[Screenshot grounding data]
---------------

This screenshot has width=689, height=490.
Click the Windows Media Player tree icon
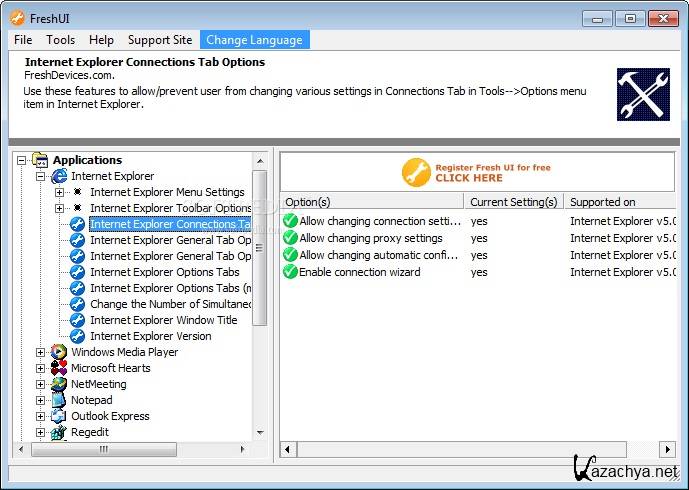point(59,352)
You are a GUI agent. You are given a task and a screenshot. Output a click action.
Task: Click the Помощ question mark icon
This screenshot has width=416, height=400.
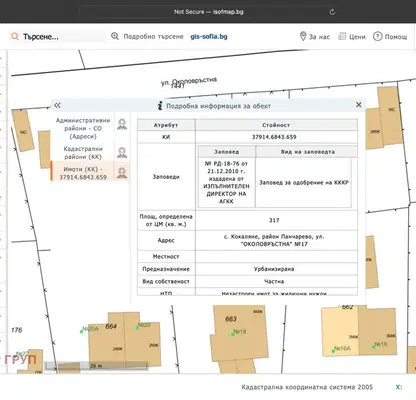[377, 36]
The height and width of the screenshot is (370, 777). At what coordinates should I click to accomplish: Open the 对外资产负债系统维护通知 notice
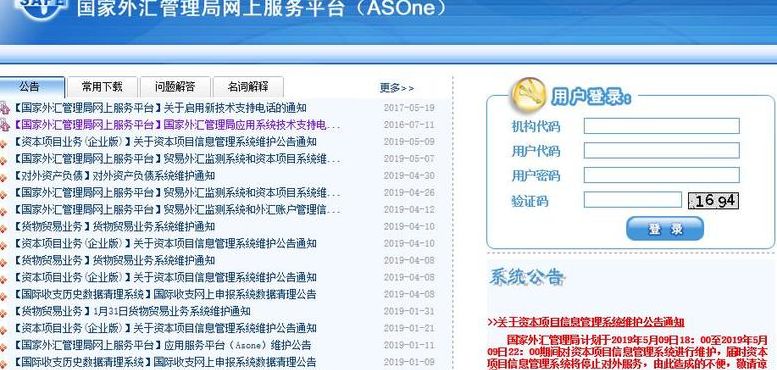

---------------

The answer must be the exact lines from the line with "Click the Windows Media Player tree icon" to the final line of the data, both ends included, with no pictures.

→ Written answer
Click the Windows Media Player tree icon
point(59,352)
You are a GUI agent. You are given a task and a screenshot. Output a click action.
Task: Click the Помощ question mark icon
This screenshot has width=416, height=400.
[377, 36]
The height and width of the screenshot is (370, 777). At what coordinates should I click to accomplish: Open the 对外资产负债系统维护通知 notice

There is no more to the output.